Take the lines from the one containing "Where should I" through the final line below and restate them exactly. Omit the pictures.

RECORDS PROVIDED:
··········
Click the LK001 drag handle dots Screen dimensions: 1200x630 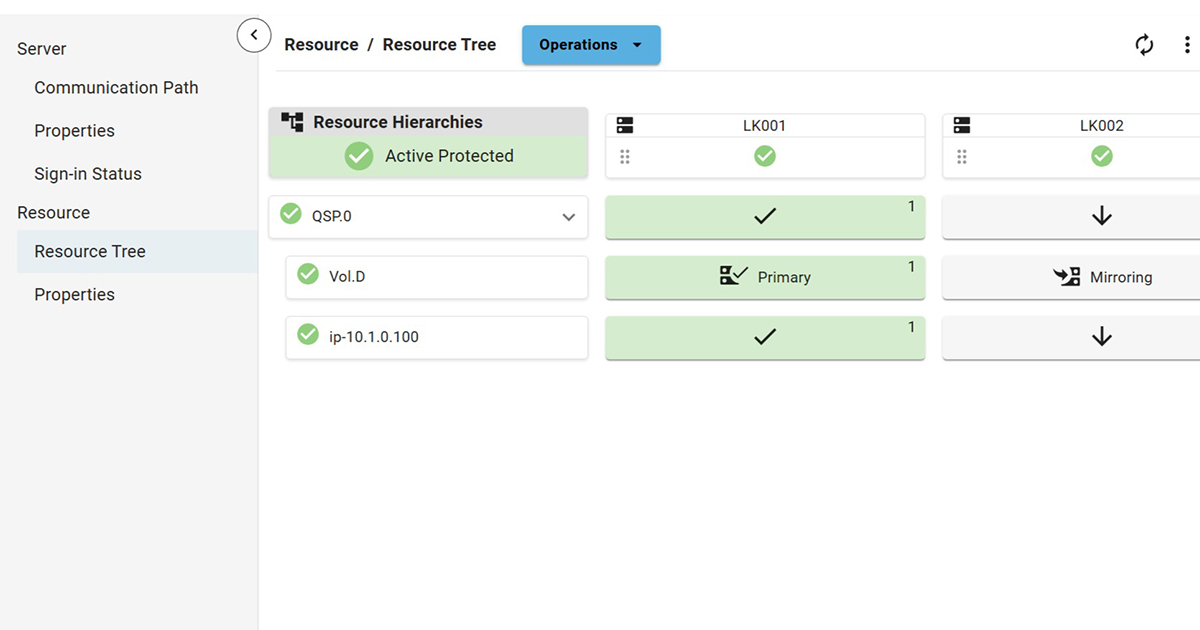tap(625, 157)
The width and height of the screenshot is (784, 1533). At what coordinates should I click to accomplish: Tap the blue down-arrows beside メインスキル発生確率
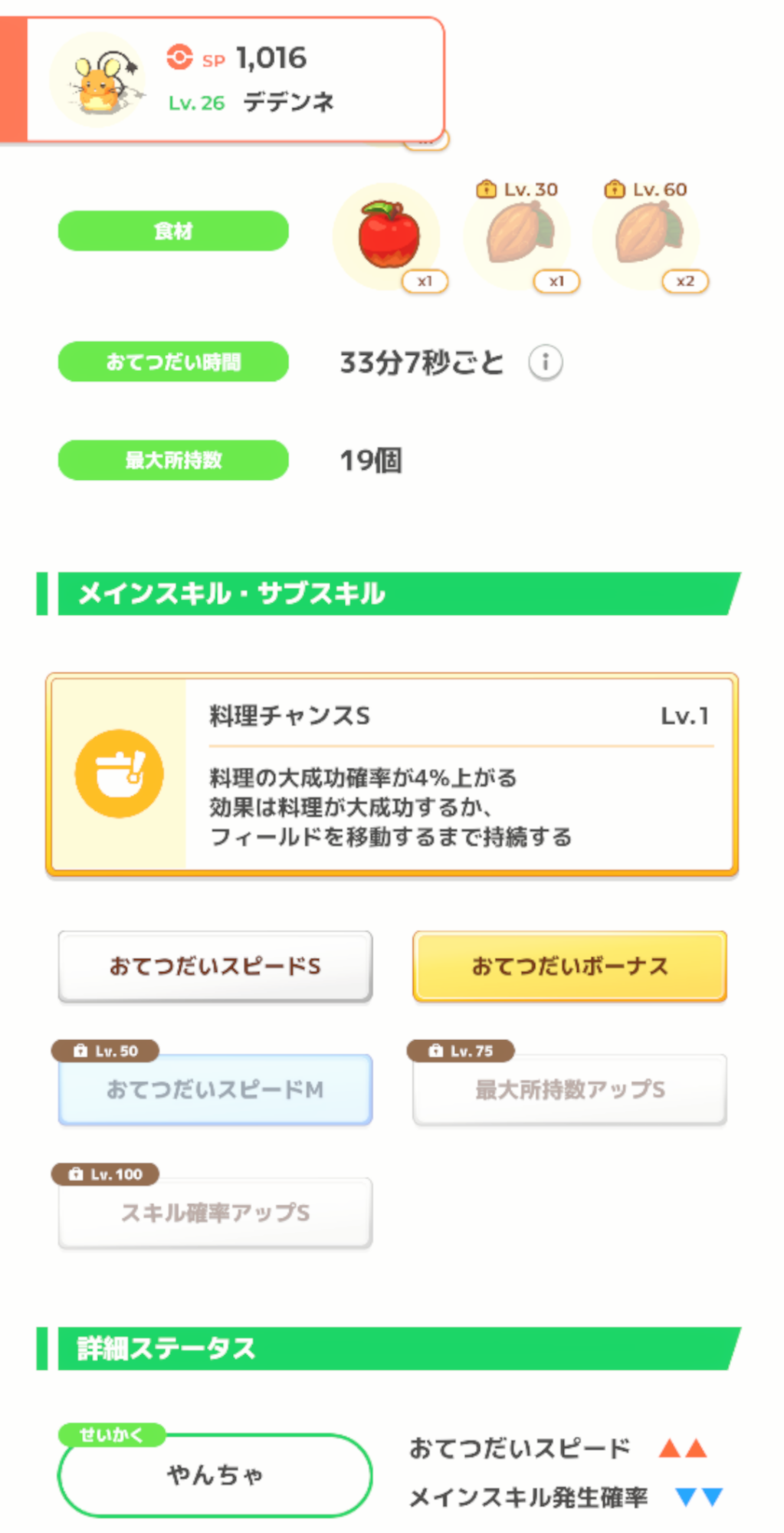coord(698,1496)
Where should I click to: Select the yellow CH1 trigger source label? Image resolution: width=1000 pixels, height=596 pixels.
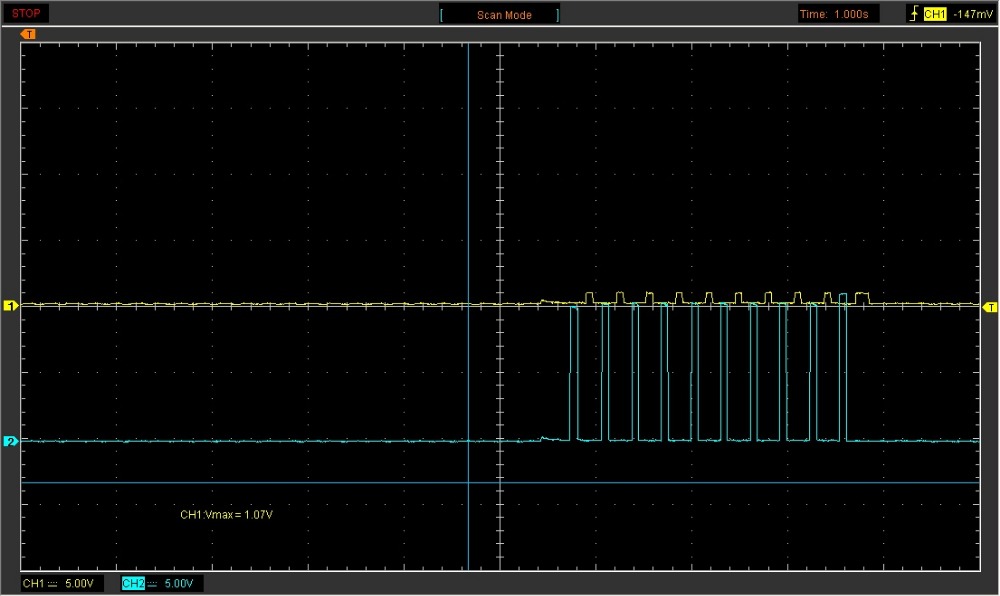coord(935,15)
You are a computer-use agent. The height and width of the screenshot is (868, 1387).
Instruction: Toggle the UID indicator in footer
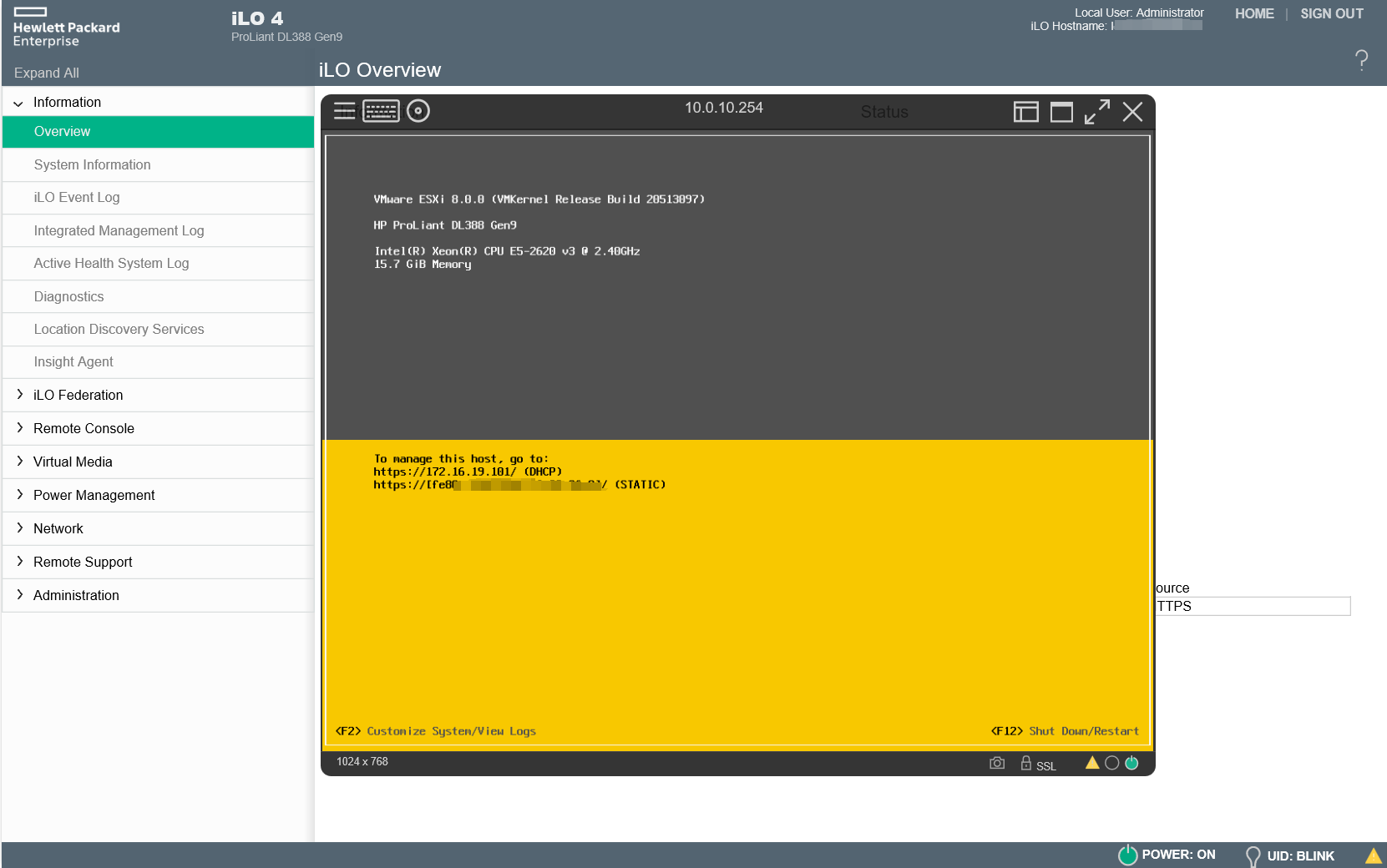[x=1289, y=855]
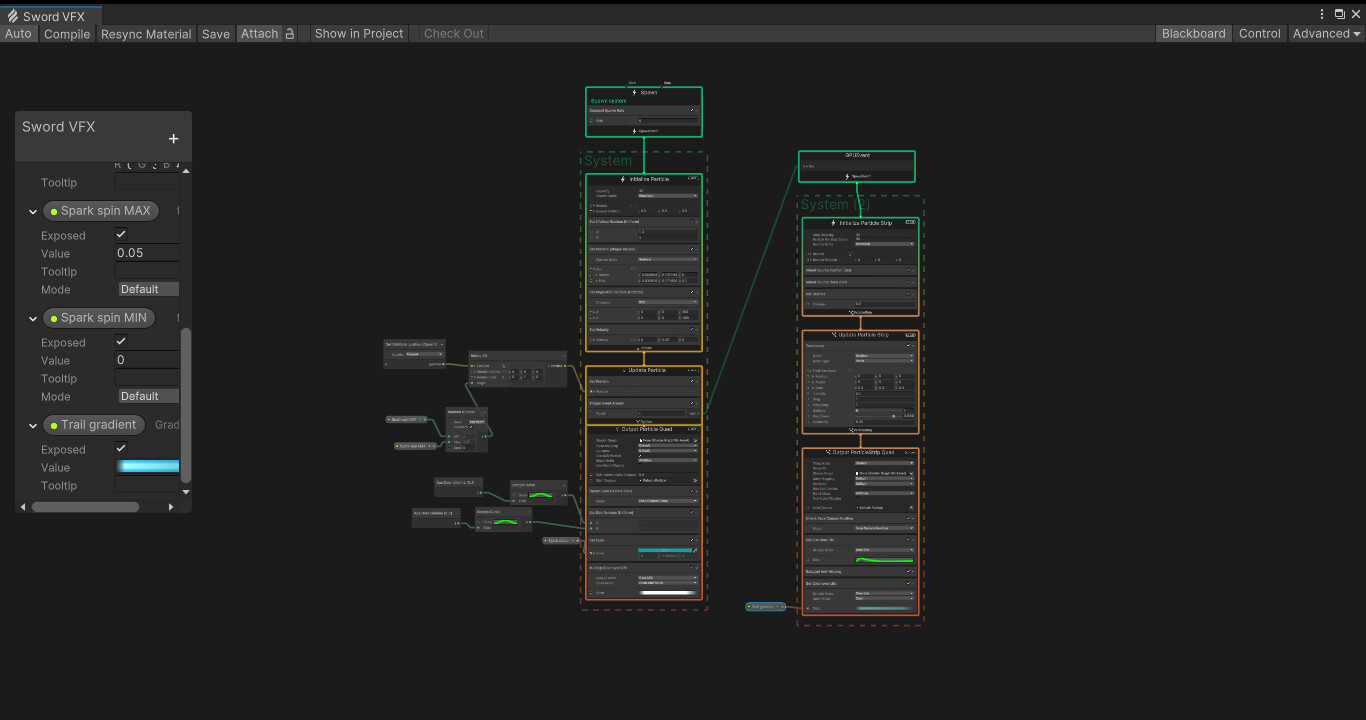
Task: Click the Sword VFX tab's graph icon
Action: point(12,16)
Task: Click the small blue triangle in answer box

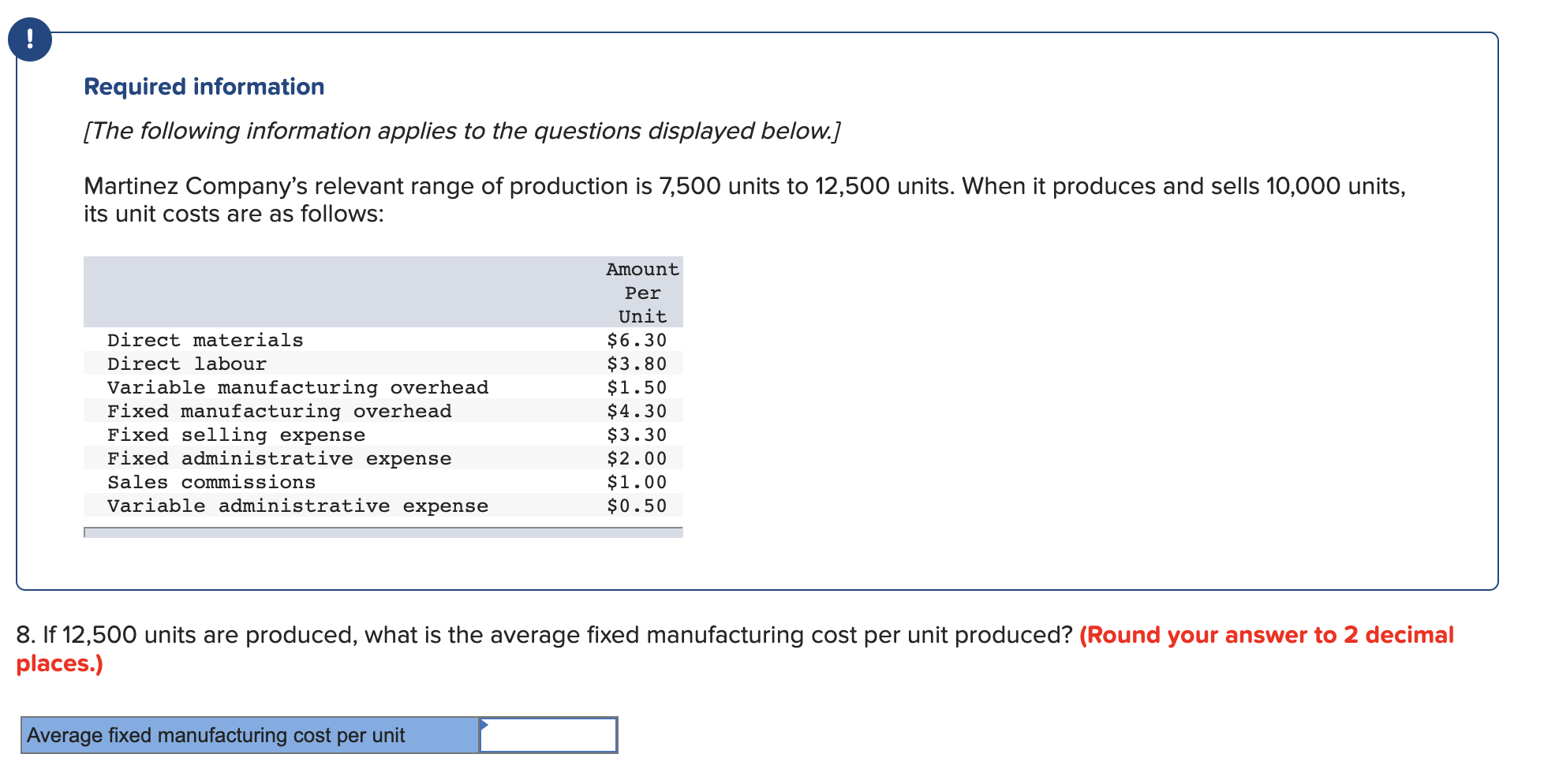Action: tap(484, 725)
··········
WORKED SOLUTION:
Where should I click to: Select the yellow CH1 trigger source label? Image resolution: width=1000 pixels, height=596 pixels.
coord(935,15)
You are a computer-use agent. The height and width of the screenshot is (868, 1387).
Instruction: Toggle the UID indicator in footer
[x=1289, y=855]
Task: Click the Sword VFX tab's graph icon
Action: point(12,16)
Task: Click the small blue triangle in answer box

Action: tap(484, 725)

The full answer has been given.